A friend and I were having lunch the other day and regaling over the times in our lives we had been lost in a state of denial. More succinctly, we were lamenting over the consequences. We each agreed that we had learned a great deal from those experiences but wondered at human frailty. As I left the luncheon, I had to admit there are simply times in life when we, as humans, talk ourselves out of what our gut is trying to tell us. What keeps us so stubbornly locked into our perspective, even when doing so can hurt us or others?
I really began thinking about the times I have been in denial. I had to admit at those times I was simply, at some level, being dishonest with myself. As I look back, part of the denial was a blindfold made from hope. I always hoped for the best, even when I was making the worst decisions. I somehow thought that if I did things the same way I had always done things, I would find my way out of the mess I found myself in. Benjamin Franklin is attributed for giving insanity this definition. And “insane” I have been at times in my life. I have to admit that my own moments of denial have taken me into a mental maze…a maze of my own making. The walls of my maze were built of misperceptions, misconceptions, and rules that simply were outdated and inappropriate, leading me to feelings of disenchantment and defeat. Things only changed for me when I decided the truth was safer than the denial.

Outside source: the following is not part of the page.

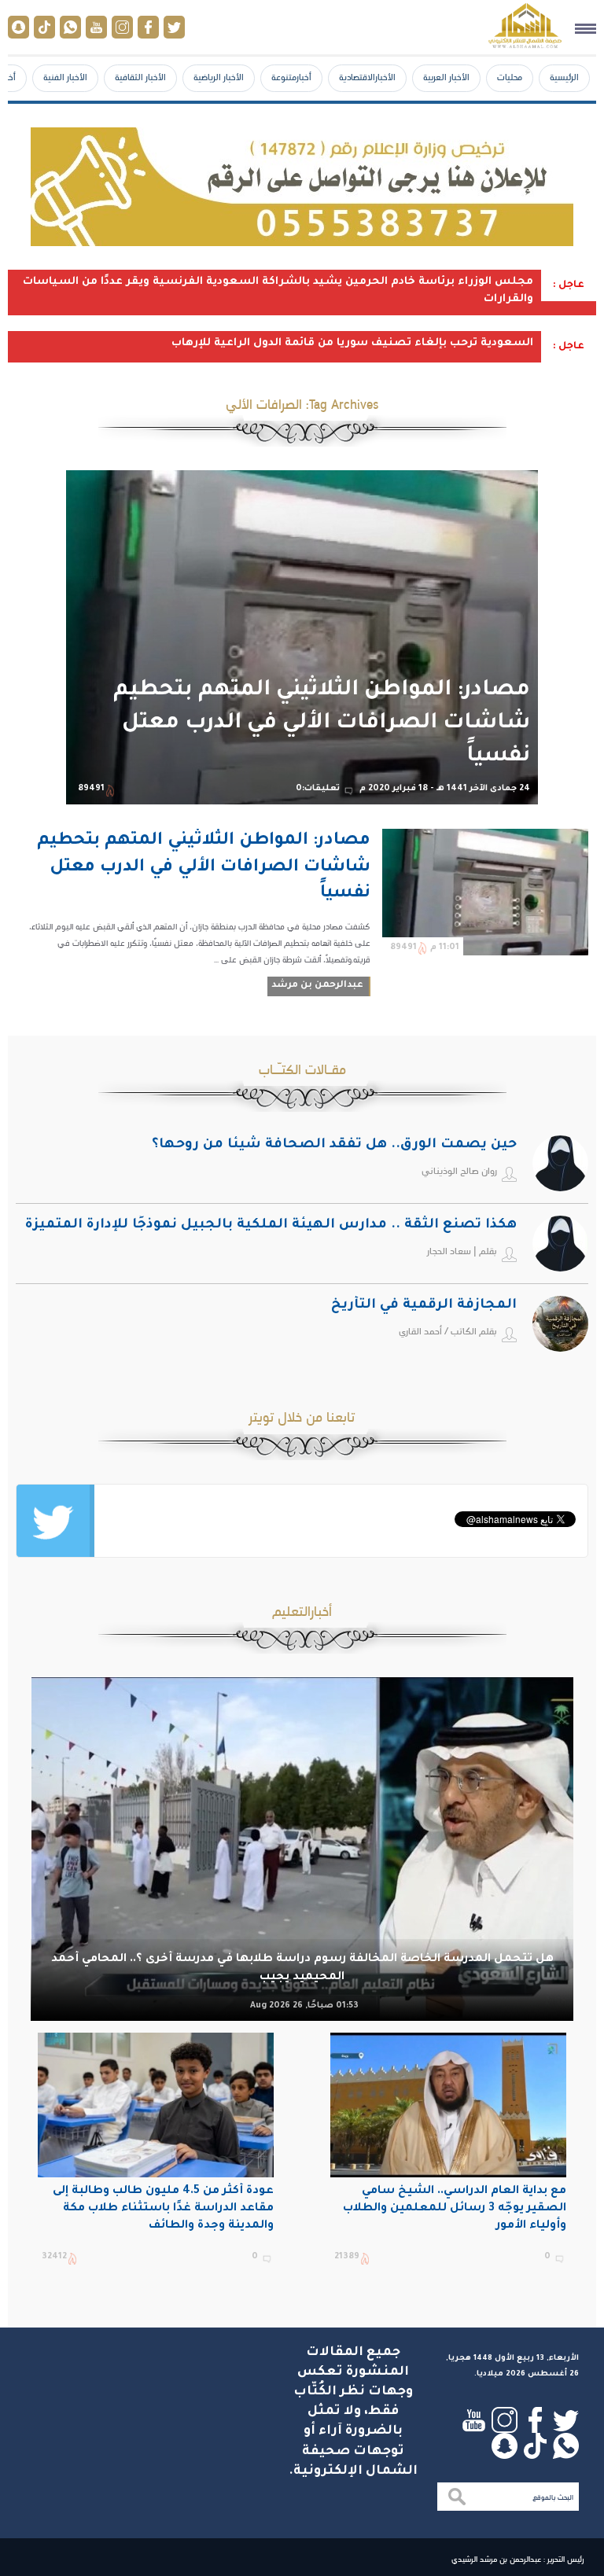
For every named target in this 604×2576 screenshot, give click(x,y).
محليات (509, 77)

So, I became the foreman of my own mental wrecking crew! BUT…I also learned the value of being kind to myself. There is a great deal to be gained in personal compassion, it leaks out to others! I think denial is built on false principles…lots of misinformation piled high that hangs around in our subconscious. Its voice speaks to us loudly, especially when we are aimed at something we thing we must have, must do. Remember that maze I built? I got out my shears and trimmed it down to nothing. I am moving cautiously forward these days. And just in case, I am keeping my shears nearby in case another denial starts growing up around me.